[A run of records]
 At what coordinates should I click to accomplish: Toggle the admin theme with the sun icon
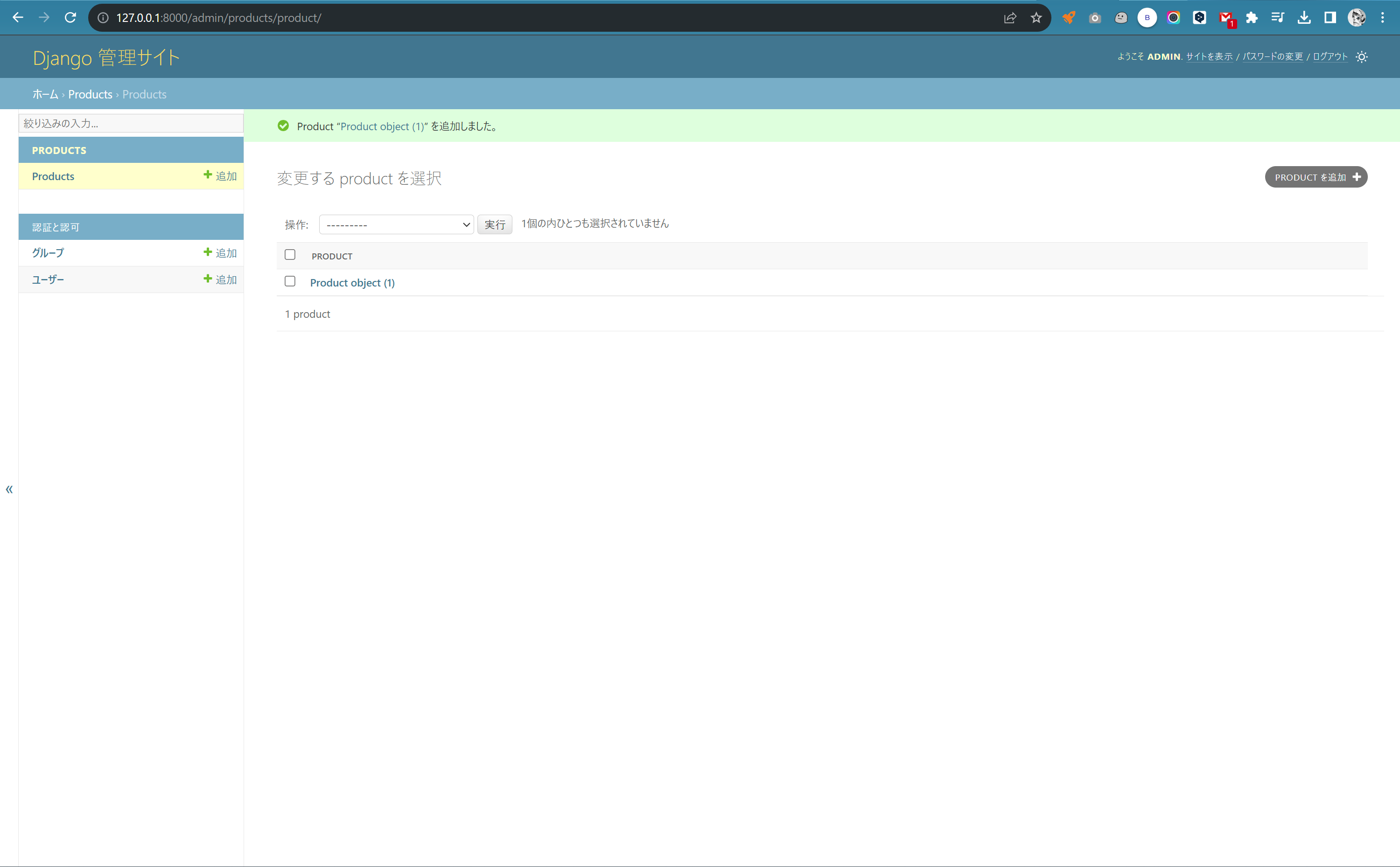(x=1361, y=56)
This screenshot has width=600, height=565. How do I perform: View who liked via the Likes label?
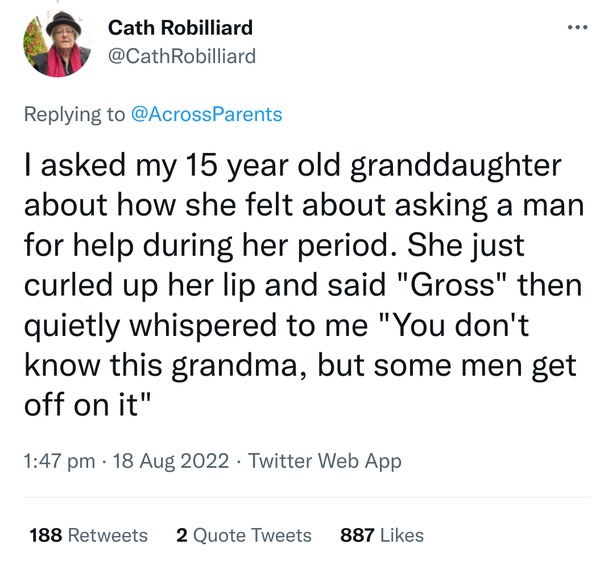click(x=402, y=535)

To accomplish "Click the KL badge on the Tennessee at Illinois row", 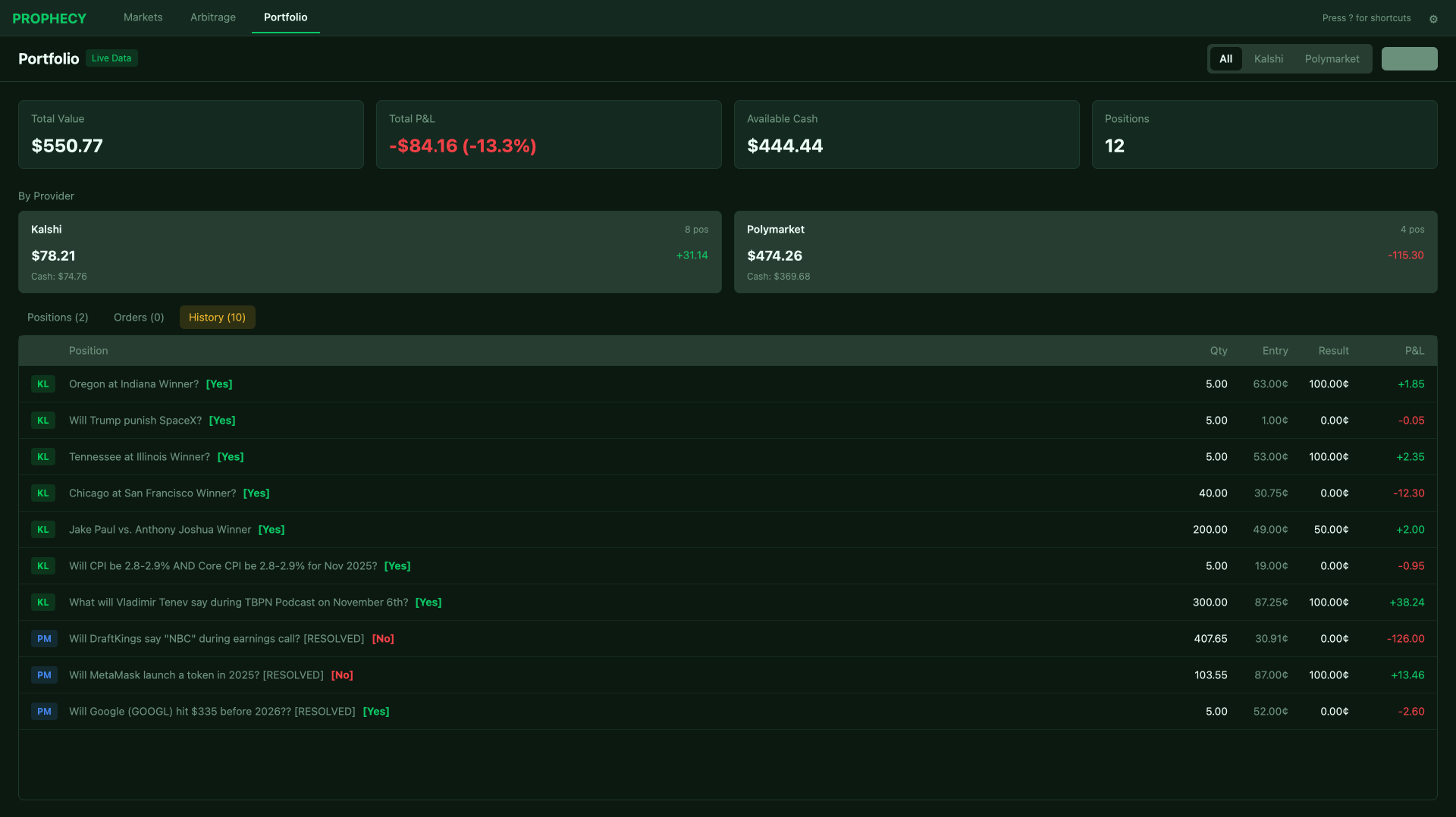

Problem details:
Rescale the part of the data that opens with the line containing "This screenshot has" and runs through the end of the data. Give all those lines again, requests included, with every coordinate in the answers multiplied by 0.5 and rounded to a whole number, halves rounded up. Leave the pictures out.

Task response:
This screenshot has width=600, height=565. How do I perform: View who liked via the Likes label?
click(x=201, y=268)

To accomplish "Click the KL badge on the Tennessee at Illinois row", 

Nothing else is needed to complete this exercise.